A beginner can take months of thrashing about, before finally stumbling on the one-in-a-thousand helpful person.

And since the majority of fine tuning of Linux requires the use of the console? You are vulnerable to crashing your setup all too easy.

I've done exactly that.

As for me trying to modify the kernel? I would be clueless how to begin!

When I was programming, I used to purchase any number of useful textbooks (pre-internet), in addition to the manual that came with the compiler itself. I'm not afraid of reading >>how<<<.
Lincoln

United States

#15541 May 9, 2013
Bob of Quantum-Faith wrote:
<quoted text>
I have tried it within a couple of months-- in fact? The last time there was an updated Windows driver, I re-tried Linux-- no joy.
......
Evidence of God :-)

Since: Mar 11

Scottsburg, IN

#15542 May 9, 2013
What hooked me was back in the day I bought that Mac cube used yes used for cheap. It took a little time getting used to it but then once I did it was great! And while I had buddies buying new desktops or laptops every few years, guess what? My cousin still uses that silly Mac cube to this day! After all these years and thousands of hours of use easily it still surfs the net and even helps her out with her photography business.

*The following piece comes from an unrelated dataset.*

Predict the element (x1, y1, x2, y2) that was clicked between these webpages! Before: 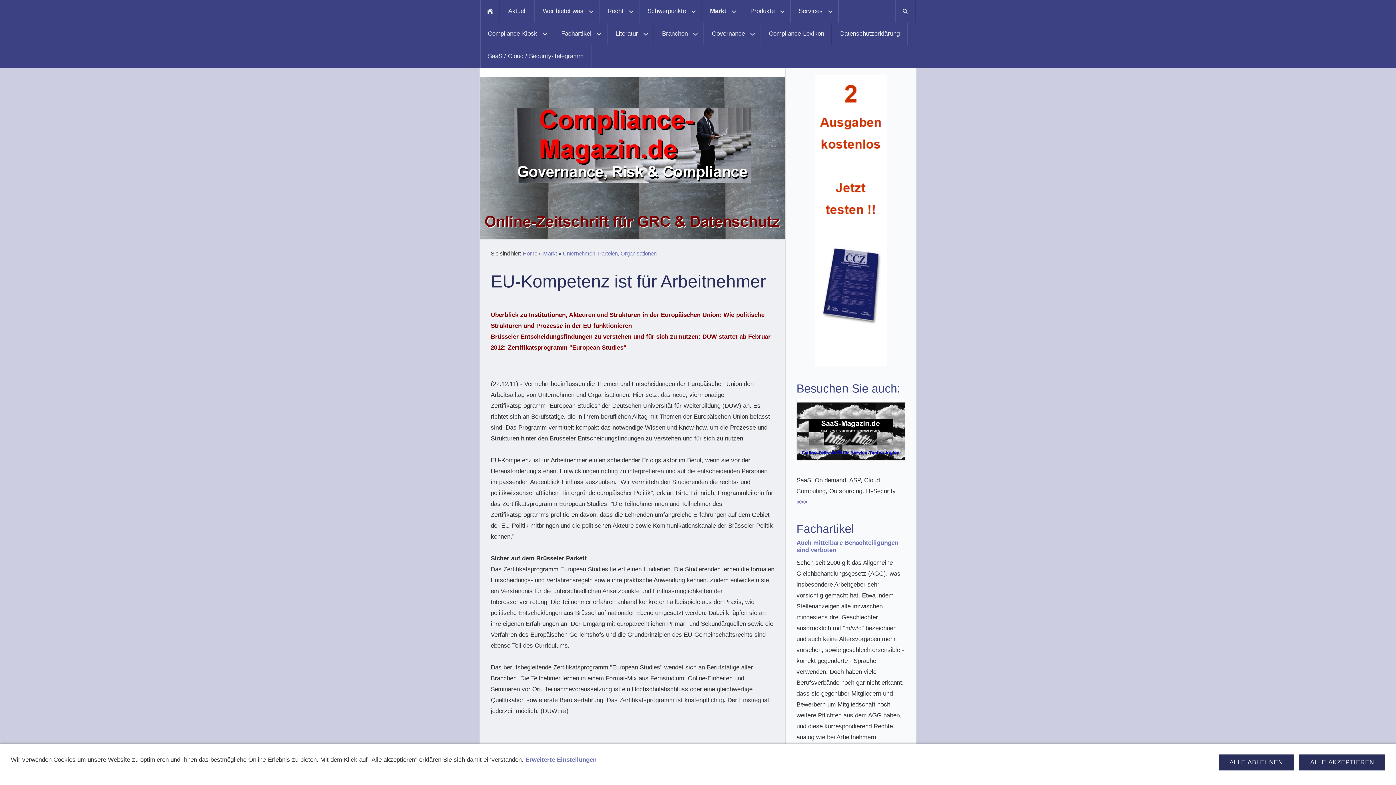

Not bad for $300 back in the day. Not bad at all.
KittenKoder wrote:
<quoted text>Apple isn't that bad, actually. It's the fanboiz from all sides that are too stupid to see that everything has it's benefits and drawbacks. I was considering getting a Mac computer and installing Linux on it, those hybrid machines are sleek in operation. For such a money-centric company, they get along best with Open Source.